I’m Canadian, but Trump’s got a point about unfair trade

President Trump’s recent brag about discussing trade with Canadian Prime Minister Justin Trudeau in brazenly bad faith — insisting, in admitted ignorance, upon the existence of a Canadian trade surplus, then demanding “one of our guys” find facts to fit his predetermined conclusion — seems on the surface to be a story far more about the personality of the United States president than any deeper reality of the North American economy. In such a context, it’s certainly easy to muster instinctive sympathy for Canada’s side in the trade talks, with Ottawa cast as the hapless victim of a mercurial White House.

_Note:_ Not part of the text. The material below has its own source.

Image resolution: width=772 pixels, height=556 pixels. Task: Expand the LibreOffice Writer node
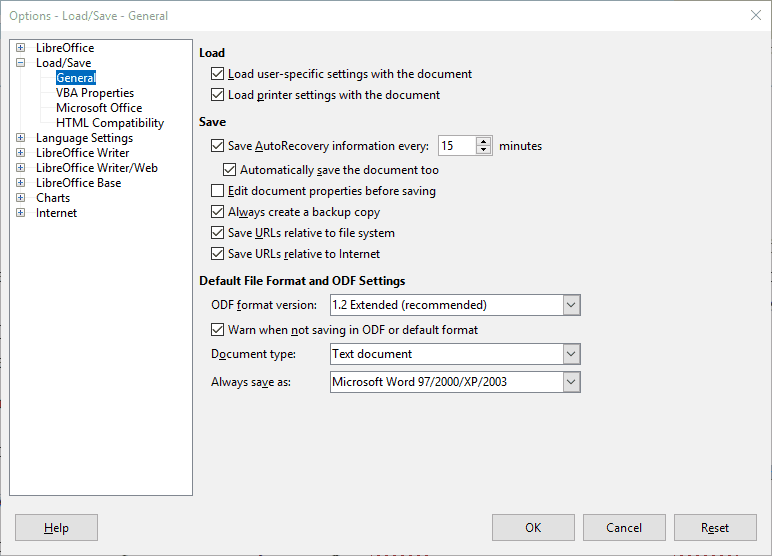20,153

Locked in tough negotiations, Trudeau’s government would certainly prefer a Trump-centric analysis to be the dominant understanding of Canadian voters, and the go-to excuse if North American Free Trade Agreement renegotiations do wind up failing — an outcome that could have dire consequences for the Canadian economy and perhaps for the prime minister’s political fortunes.

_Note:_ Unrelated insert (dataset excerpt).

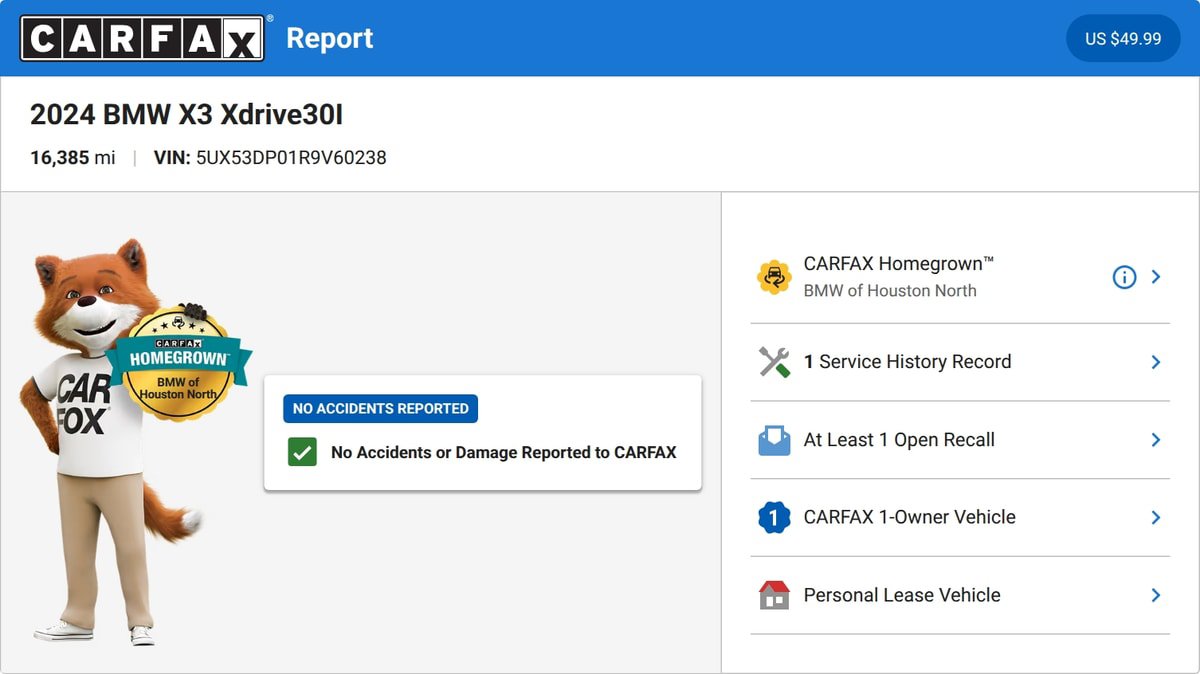Open the info icon beside CARFAX Homegrown
Viewport: 1200px width, 674px height.
coord(1124,277)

Yet buried within Trump’s braggadocio is a kernel of truth. Canada, in some small but important ways, has indeed “outsmarted” the United States on trade, and it is not entirely irrational for Americans to be unsatisfied with the Canada side of the NAFTA status quo. One can certainly argue as to whether, in the grand scheme of things, this is really the most pressing problem for the White House to be exerting energy to correct, or whether the most extreme course-correction — trashing a flawed trade deal rather than making peace with its imperfections — would be in anyone’s best interest. But to claim Canada is entirely without sin in the relationship is to succumb to simplistic anti-Trump contrarianism and absolve Ottawa from self-reflection on its own responsibilities to modernize economic relations with the United States.